§ WHAT YOU ARE ASKED TO DO
Only one span of the listing below is wanted: the lines from the one with "[سورس سیتی | فروشگاه انواع سورس] (348, 36)" through the one with "R101 (1036, 1832)", reproduced exactly, both ends kept.

++++++++++++++++++++

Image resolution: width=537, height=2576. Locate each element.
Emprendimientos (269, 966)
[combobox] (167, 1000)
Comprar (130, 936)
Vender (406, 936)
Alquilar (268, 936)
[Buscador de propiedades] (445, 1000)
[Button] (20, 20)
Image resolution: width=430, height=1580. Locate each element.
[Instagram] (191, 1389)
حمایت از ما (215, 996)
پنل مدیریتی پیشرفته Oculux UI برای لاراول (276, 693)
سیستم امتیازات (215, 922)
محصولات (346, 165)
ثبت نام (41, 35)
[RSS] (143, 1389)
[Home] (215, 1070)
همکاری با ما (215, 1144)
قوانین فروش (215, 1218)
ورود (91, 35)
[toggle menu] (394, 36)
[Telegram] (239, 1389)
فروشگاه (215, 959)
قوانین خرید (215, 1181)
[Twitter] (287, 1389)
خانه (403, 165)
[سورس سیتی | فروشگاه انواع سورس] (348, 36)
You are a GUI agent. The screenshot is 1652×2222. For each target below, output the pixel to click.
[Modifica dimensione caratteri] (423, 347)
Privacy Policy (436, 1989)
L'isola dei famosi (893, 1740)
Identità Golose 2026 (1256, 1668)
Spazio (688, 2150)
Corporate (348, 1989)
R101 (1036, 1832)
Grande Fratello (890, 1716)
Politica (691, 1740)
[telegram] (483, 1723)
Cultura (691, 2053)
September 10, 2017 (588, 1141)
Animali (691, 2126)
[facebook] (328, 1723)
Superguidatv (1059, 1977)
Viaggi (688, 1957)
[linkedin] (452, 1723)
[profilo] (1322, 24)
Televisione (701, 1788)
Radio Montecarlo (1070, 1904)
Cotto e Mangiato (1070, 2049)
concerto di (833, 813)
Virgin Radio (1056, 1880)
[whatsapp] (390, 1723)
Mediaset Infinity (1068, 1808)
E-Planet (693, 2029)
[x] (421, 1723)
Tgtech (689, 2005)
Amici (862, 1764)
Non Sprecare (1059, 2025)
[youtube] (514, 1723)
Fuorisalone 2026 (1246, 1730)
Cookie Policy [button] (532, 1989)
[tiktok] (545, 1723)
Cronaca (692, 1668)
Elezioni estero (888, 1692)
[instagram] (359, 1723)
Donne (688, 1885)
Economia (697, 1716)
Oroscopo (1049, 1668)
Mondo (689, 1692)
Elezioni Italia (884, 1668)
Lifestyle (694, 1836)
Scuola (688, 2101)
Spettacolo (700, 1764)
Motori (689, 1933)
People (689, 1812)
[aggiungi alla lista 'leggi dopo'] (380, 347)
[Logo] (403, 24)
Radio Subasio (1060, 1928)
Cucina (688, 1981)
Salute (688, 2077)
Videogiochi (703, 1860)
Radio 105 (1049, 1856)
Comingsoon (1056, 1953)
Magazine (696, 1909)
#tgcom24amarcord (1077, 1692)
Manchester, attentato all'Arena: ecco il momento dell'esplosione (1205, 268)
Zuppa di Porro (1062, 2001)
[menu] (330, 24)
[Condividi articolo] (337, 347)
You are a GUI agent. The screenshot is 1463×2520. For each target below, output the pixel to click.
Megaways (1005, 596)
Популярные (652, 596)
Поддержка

++++++++++++++++++++

§ WRITTEN RESPONSE
[سورس سیتی | فروشگاه انواع سورس] (348, 36)
You are a GUI agent. The screenshot is 1652×2222. For each target below, output the pixel to click.
[Modifica dimensione caratteri] (423, 347)
Privacy Policy (436, 1989)
L'isola dei famosi (893, 1740)
Identità Golose 2026 (1256, 1668)
Spazio (688, 2150)
Corporate (348, 1989)
R101 (1036, 1832)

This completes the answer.